## [Direction 1]
Repeat word for word everything in the biographical notes from "Kirzner, Paul" down to "Toronto area council.".
## [Direction 2]
Using the biographical notes, decide whether each statement agrees with them, answering yes or no and quoting the words that settle it: (a) Rose Eizenstraus played Zelda in Eight Men Speak. (b) Paul Kirzner joined the Young Communist League in 1940. (c) Eight Men Speak was staged several times at Toronto's Standard Theatre.

## [Provided passage]
Rose Eizenstraus was born in 1913. Her parents were socialist atheists, and she was raised in the Toronto Jewish community. At an early age, she became involved in the Young Pioneers. In 1939, she was Tim Buck’s private secretary. Rose was one of the founding members of the New Theatre Group in Montreal. In Toronto, she was involved in the Belmont Theatre Group and the Theatre of Action. She performed in the notorious play, Eight Men Speak, in the role of Zelda, during its sole performance at Toronto’s Standard Theatre on December 4, 1933.

Rose was the wife of Dave Kashtan.

Kirzner, Paul

  • RC0908
  • Personne
  • 1914-2006

Paul Kirzner was born into a secular Jewish family in Toronto. His father was active in the Bundist movement, and one of the founders of the Toronto Cloakmakers’ Union in Canada. He joined the Young Communist League in 1932. He later formed a small company which distributed Soviet films. In 1940, he joined a closed group of the Communist Party of Canada and the Labour League. In 1949, he was a delegate of the UJPO to the Canadian Peace Congress. He was an original member of the New Fraternal Jewish Association, founded in 1960, though he later became less active due to a disagreement about Israel. He was an active member of the NDP and served on the provincial council and was treasurer of the Toronto area council.

## [Source excerpt]
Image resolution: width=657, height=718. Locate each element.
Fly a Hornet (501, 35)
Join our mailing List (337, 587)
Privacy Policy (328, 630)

## [Complete output 1]
Kirzner, Paul

  • RC0908
  • Personne
  • 1914-2006

Paul Kirzner was born into a secular Jewish family in Toronto. His father was active in the Bundist movement, and one of the founders of the Toronto Cloakmakers’ Union in Canada. He joined the Young Communist League in 1932. He later formed a small company which distributed Soviet films. In 1940, he joined a closed group of the Communist Party of Canada and the Labour League. In 1949, he was a delegate of the UJPO to the Canadian Peace Congress. He was an original member of the New Fraternal Jewish Association, founded in 1960, though he later became less active due to a disagreement about Israel. He was an active member of the NDP and served on the provincial council and was treasurer of the Toronto area council.

## [Complete output 2]
(a) Yes: "She performed in the notorious play, Eight Men Speak, in the role of Zelda"
(b) No: "He joined the Young Communist League in 1932."
(c) No: "during its sole performance at Toronto’s Standard Theatre on December 4, 1933"